I went to London yesterday for a singing workshop with a lady I'd met in DC back in June at a conference. It was a great workshop and it gave me some useful field information, but it was also just fun to do a quick in-and-out day trip to London. I love that I can do that now. Just . . . decide to go to London for the day. How cool is that?
I've also discovered absolutely the most appropriate mystery series to start reading. James Runcie's Grantchester Mysteries, featuring Canon Sidney Chambers, Church of England vicar and amateur sleuth. They're set in the mid-1950s, and weird murders and crimes happen, and Sidney gets drawn into detectoring because he's a priest and people like to talk to him, and his cop friend Inspector Geordie Keating takes that information and actually arrests the criminals.
The thing that makes these books so perfect is that they're set right in Cambridge and the surrounding towns. Sidney lives and works in Grantchester, a tiny village suburb of Cambridge a few miles down the road. I actually biked down there the day before I discovered the series, so I'd been past his church and I'd had a drink in the pub where everyone in the village goes for the wake after the funeral that opens the first story. But wait! It gets better. Sidney is also a Cambridge graduate, and he's a part-time academic, teaching theology, and he's based at . . . wait for it . . . Corpus Christi College! My college! And he meets Geordie at The Eagle, the pub right across the street from Corpus, and he bikes past St. Bene't Church, up Downing Street to the police station on St. Andrew's Street, and he also goes to London on the train, and his friend Hildegard lives on Eltisley Avenue, and and and.

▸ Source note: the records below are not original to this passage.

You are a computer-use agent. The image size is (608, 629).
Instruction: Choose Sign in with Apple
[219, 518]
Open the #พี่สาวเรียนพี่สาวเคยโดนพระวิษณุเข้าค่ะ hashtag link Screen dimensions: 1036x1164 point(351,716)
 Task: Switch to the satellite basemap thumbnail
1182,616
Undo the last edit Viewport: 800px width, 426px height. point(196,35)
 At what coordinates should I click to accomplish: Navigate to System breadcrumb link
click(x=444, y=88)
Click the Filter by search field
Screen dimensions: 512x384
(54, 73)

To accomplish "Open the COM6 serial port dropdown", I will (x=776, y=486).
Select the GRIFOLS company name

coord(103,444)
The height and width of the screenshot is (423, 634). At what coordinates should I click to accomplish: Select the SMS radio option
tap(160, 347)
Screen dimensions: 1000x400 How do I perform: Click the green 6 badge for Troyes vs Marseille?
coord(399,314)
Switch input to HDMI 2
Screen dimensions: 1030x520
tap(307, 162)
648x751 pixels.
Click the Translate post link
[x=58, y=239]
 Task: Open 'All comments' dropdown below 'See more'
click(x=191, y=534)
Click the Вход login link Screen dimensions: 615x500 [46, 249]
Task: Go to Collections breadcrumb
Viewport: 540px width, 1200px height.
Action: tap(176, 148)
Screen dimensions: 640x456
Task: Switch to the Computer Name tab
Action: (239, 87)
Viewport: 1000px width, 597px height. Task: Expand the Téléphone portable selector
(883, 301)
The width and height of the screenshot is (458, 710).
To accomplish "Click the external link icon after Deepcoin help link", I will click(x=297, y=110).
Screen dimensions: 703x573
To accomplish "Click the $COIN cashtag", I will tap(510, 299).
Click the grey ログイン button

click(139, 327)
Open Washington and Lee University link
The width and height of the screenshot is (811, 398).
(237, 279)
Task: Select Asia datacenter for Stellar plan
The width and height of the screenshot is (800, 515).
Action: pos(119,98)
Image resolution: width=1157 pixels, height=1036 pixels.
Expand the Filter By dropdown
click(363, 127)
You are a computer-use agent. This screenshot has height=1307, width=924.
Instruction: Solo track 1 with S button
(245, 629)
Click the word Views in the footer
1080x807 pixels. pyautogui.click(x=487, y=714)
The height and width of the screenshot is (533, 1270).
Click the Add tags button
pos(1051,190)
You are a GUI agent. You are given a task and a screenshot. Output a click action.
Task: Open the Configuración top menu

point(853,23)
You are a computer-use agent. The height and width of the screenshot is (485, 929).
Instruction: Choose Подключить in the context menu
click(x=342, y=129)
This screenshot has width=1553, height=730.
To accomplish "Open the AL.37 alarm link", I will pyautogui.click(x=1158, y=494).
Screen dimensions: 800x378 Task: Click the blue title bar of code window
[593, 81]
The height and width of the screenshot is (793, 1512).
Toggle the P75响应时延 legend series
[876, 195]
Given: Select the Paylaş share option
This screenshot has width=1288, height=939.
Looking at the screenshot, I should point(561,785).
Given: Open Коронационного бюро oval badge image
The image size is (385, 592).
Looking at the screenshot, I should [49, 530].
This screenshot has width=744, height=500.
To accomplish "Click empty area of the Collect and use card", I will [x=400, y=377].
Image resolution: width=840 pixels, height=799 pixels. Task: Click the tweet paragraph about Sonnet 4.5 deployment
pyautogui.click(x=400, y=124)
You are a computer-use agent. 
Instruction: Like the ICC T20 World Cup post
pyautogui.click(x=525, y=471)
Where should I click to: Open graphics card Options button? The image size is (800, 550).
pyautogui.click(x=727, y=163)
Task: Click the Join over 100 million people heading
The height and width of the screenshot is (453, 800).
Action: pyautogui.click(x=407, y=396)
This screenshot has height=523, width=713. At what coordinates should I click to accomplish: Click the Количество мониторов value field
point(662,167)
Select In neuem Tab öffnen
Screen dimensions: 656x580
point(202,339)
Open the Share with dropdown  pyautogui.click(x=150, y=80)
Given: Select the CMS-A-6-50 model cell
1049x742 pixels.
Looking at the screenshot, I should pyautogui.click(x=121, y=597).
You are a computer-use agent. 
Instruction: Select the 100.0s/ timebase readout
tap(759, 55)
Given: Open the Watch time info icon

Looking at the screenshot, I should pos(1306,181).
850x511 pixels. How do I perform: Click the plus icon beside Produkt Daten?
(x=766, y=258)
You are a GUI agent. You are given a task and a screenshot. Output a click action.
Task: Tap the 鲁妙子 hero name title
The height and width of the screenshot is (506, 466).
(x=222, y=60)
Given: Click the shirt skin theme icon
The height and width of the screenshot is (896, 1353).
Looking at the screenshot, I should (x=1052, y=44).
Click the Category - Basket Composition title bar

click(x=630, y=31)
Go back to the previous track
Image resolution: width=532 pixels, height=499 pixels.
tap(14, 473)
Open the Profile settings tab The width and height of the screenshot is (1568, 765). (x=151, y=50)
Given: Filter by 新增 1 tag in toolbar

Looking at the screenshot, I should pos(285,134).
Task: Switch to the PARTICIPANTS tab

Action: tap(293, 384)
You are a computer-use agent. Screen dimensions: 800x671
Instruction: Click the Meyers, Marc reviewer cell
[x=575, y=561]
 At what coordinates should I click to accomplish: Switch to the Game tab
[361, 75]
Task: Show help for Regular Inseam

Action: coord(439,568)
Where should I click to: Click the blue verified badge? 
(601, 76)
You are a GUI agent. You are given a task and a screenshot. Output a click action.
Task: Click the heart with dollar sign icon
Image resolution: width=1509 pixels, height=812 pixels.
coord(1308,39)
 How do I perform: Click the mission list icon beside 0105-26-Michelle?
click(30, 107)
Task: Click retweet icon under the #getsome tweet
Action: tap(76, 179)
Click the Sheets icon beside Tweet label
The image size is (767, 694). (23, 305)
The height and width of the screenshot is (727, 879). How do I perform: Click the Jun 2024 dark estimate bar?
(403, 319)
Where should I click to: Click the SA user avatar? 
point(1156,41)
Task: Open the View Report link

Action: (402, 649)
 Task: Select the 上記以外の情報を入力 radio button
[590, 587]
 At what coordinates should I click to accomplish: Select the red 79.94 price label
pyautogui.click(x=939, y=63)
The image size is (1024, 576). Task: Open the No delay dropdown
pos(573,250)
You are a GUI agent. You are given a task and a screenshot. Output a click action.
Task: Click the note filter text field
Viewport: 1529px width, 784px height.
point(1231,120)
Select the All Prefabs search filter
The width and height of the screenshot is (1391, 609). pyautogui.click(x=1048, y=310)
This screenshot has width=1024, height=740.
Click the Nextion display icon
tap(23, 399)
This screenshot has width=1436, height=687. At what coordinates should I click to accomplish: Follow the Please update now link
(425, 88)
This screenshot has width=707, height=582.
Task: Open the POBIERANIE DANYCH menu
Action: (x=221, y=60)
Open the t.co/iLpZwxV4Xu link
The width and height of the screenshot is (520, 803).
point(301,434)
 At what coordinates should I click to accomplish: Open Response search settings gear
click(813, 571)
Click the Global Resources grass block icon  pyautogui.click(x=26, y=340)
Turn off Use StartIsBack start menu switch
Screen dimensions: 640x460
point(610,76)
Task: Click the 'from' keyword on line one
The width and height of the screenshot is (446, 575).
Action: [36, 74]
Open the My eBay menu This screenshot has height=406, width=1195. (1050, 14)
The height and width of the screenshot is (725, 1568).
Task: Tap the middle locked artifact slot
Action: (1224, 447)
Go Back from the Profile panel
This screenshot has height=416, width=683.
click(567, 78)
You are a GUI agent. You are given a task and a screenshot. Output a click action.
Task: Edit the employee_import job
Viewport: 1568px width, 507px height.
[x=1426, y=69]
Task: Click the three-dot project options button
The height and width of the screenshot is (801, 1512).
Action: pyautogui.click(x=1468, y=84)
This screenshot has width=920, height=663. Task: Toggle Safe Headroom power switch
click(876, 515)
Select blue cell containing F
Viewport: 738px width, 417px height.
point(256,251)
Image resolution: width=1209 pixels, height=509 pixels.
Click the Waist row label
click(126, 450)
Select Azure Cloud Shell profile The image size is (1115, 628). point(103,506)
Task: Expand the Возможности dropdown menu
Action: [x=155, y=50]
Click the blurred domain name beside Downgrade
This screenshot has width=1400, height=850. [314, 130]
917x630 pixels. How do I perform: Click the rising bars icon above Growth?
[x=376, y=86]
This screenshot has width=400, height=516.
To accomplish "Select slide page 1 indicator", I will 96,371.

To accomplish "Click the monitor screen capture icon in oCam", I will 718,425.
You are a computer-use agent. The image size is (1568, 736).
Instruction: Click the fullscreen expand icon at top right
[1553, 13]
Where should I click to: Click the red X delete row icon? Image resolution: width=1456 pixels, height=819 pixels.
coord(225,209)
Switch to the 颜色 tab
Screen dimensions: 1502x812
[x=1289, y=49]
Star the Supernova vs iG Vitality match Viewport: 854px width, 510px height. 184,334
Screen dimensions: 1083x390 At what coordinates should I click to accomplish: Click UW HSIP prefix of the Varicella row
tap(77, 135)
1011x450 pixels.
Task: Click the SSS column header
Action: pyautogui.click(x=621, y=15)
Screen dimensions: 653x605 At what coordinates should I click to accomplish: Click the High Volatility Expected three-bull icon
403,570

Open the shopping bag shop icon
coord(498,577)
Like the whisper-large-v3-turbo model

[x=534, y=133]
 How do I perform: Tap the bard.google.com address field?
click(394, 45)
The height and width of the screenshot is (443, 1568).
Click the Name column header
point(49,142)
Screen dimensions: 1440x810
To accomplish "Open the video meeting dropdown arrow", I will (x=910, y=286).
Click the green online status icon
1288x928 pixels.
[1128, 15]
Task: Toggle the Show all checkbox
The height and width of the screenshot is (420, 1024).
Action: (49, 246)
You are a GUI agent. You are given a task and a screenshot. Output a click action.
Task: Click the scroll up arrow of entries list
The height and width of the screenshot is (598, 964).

This is so cool. I literally don't have to picture these stories in my head, because I can just go and trace Sidney's steps all around town. It's a little bit like the feeling I had watching The Theory of Everything and recognizing places where I've walked and biked. (Even better was catching a ride out to an event with the wife of the master of Stephen Hawking's college, who was telling me all about him and his reaction to the movie and how puzzled she was that the college seems to have refused the film-makers permission to film there and that they did this without even letting the master know that the request had been made in the first place. This is why St. John's College, where Hawking was a student, appears in the film, and Gonville and Caius, where he worked, does not.)